- Description of the task -
Among the records below, find the lines that contain "computer" and copy each of them.

- Input for this task -
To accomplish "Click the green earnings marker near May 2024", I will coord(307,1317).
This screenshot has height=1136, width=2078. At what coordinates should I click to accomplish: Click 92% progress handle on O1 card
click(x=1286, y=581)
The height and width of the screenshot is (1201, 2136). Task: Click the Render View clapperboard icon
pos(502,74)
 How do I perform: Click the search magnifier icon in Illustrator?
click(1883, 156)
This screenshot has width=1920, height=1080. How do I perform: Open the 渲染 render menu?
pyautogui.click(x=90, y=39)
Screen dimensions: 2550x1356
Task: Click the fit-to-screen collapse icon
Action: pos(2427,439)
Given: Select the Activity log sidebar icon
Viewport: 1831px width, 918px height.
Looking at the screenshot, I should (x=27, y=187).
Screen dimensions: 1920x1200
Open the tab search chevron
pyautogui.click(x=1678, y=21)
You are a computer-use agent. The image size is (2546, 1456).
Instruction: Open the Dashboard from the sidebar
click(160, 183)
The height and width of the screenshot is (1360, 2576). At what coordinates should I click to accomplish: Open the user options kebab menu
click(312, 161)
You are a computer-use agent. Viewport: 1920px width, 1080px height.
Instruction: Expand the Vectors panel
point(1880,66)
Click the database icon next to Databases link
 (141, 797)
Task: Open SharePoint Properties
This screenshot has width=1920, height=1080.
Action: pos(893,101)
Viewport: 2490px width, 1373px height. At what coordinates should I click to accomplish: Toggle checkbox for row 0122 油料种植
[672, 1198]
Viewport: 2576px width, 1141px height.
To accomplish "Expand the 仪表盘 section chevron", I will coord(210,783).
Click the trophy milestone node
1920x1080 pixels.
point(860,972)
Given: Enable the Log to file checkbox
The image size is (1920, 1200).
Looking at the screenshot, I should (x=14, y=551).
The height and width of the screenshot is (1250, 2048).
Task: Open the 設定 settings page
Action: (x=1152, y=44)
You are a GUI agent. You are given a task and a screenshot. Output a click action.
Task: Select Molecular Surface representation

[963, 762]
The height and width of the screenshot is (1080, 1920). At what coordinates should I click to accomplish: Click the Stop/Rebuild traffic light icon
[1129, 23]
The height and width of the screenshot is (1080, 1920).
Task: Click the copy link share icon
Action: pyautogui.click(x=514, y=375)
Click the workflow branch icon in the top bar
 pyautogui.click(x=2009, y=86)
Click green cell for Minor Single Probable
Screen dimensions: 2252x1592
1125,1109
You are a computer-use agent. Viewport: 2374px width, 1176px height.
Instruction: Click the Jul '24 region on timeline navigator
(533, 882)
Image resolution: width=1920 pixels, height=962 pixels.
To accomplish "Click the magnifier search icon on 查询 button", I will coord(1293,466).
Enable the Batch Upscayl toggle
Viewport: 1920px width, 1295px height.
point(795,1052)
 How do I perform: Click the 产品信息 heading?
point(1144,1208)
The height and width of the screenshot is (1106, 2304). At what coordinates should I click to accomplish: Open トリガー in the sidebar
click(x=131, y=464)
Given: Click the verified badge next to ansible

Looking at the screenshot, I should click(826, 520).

- Solution -
You are a computer-use agent. The image size is (2546, 1456).
You are a computer-use agent. Viewport: 1920px width, 1080px height.
You are a computer-use agent. Viewport: 2374px width, 1176px height.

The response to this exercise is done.